Our motivation for routing multicast traffic along trees rather than along arbitrary paths was transmission cost minimization through link sharing; for continuous media, the volume of data transferred makes this goal even more important. However, for real time multimedia applications we must take into account two additional factors: delay constraints, particularly for interactive applications, and media heterogeneity. As we have already discussed, separate handling of media streams is essential if we want to use the most effective coding techniques for each stream, and in order to gain maximum benefits from hierarchical coding. The question arises then whether we should use the same or separate distribution trees for each stream. Considering the load that continuous media puts on network links and the interaction among admission control and routing, it would seem better to use a separate tree for each media type. Thus, each media stream (or sub-stream) can ask for the appropriate quality of service parameters and get routed accordingly, and receivers would choose to connect to any subset of the trees. On the other hand, the management overhead of multiple trees per source would be prohibitive.
Turning to delay requirements, if we use transmission delay for link cost
during routing, we can easily see that the shortest delay tree, made up
from the shortest paths from sender to each receiver, is not the same as the
tree of total minimal cost, which maximizes link sharing at the expense of
individual path delays. We have then a global tree metric (tree cost) and
many individual receiver metrics (path delays) that are in conflict. Since
we cannot hope to optimize everything, we can try to optimize cost,
subject to the
constraint that delay is tolerable. As we have
seen, interactive applications can be characterized by upper bounds
on end-to-end delay and/or limits on jitter. In this sense, it is reasonable
to design the tree so as to optimize total cost while keeping individual
paths within their respective bounds.
This new problem is essentially a version of the Steiner tree
problem with additional constraints on the paths (see
Figure 5). Even though it is
NP-complete, fast heuristic algorithms[69][70]
that are nearly optimal on the average have been developed. A similar
formulation can be used when the
constraint is link capacities which must not be exceeded, instead of a delay
bound. Again, heuristics exist to solve this variant of the
problem[71].
Group dynamics are an obstacle in maintaining optimality, whatever the method of constructing the initial trees. Since repeating all routing calculations whenever members join or leave the group is prohibitively expensive, an alternative is to prune extraneous links when a member leaves the group, and add the most economical (and admissible, if delay bounds have been specified as above) extension path towards a new member, either from a fixed or from the optimal location in the existing group[72]. Rather than making modifications blindly, thus deteriorating tree quality up to the point of needing complete tree redesign, the most advanced algorithms store some of the state accumulated during tree construction and make only local calculations that still satisfy the requirements of the application. However, simulations have shown that even simple multicast routing[73], using the shortest path tree, is not significantly worse in terms of cost from the optimal solutions or the near optimal heuristics. Since shortest delay trees are easily built and modified using the underlying unicast routing and they never deteriorate in terms of delay, but simply vary in their inefficiency in terms of total cost, if an application is prepared to accept a moderate cost overhead, it can avoid special multicast tree construction and maintenance methods.

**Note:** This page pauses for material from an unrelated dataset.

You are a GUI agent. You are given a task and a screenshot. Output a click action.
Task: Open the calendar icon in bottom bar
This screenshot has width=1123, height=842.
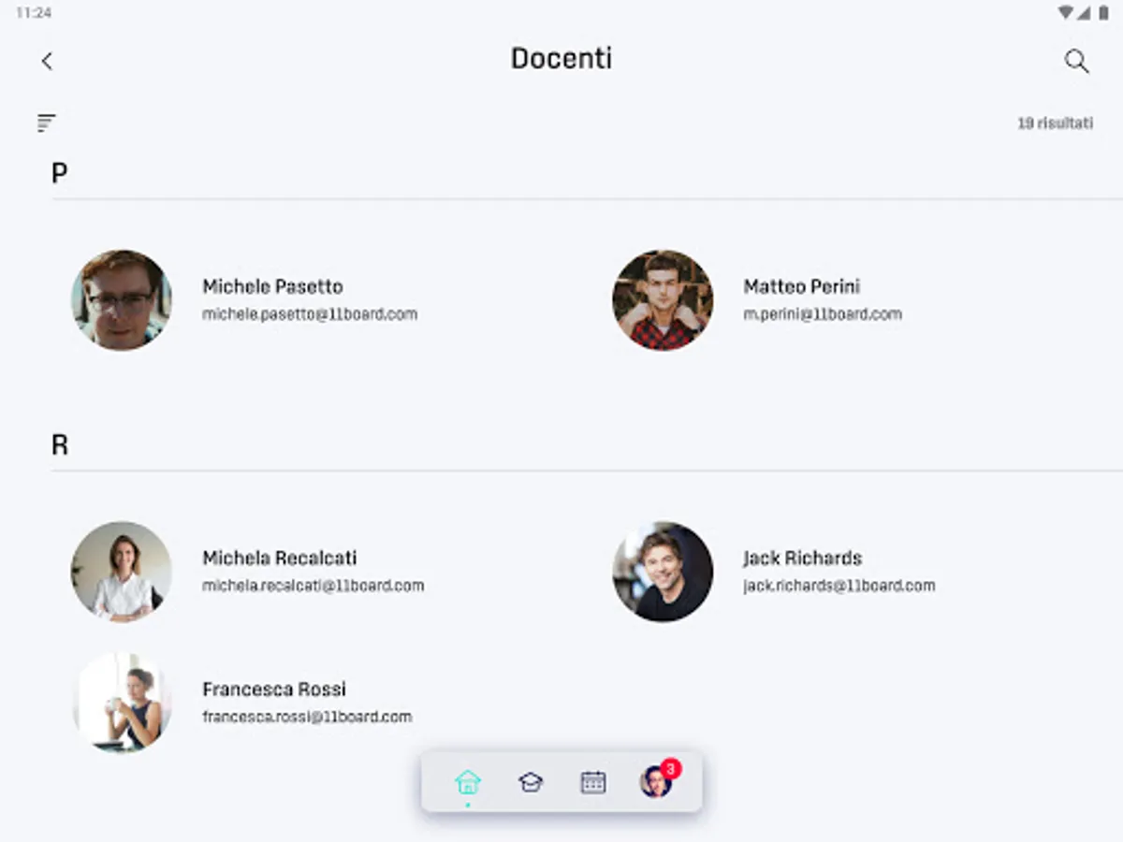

A similar cost vs. simplicity trade-off is involved when using shared trees
for all senders to a group[47]. But in this case, both total cost and
path delays will suffer. The overhead under extreme conditions has been
determined theoretically[43] but in practice, simulations have been
used to determine the average performance of such schemes in terms of cost and
delay sub-optimality[74]. Interestingly,
again the overhead in practice is not excessive in either dimension, making
shared trees an acceptable solution for many applications. Furthermore,
a single tree constructed using the underlying unicast routing mechanisms
minimizes state and maintenance overhead.
Unfortunately, apart from sub-optimality, shared trees also suffer from traffic
concentration[74], since they route data from all senders through
the same
links. For these reasons, more recent proposals[48] try to combine
shared trees and shortest paths by starting each group connection in
the shared tree mode and then changing individual paths to shortest delay
ones on the receiver's request.
The overhead vs. delay trade-offs
and the point at which change from one paradigm to the other should
occur can be determined experimentally[75].
A final point regarding routing is dealing with network dynamics. Unicast routing in most internetworks is dynamic in order to guide packets around hosts and links that are down. Even though this is sufficient for best effort service, it creates problems when routes are carefully planned to support quality of service guarantees. With multicasting the problem is even more complicated as resource reservations are shared and group dynamics interact with network reconfigurations. Little is known on how to deal with such problems, but a conservative approach would be to make the multicast routing algorithm ignore unnecessary routing changes, i.e. changes that reduce route costs but are not due to failed links or switches. This approach, called route pinning, preserves the quality guarantees as far as physically possible. Note that multicast algorithms using the underlying unicast routing mechanisms need to ignore such dynamic optimizations in order to implement route pinning.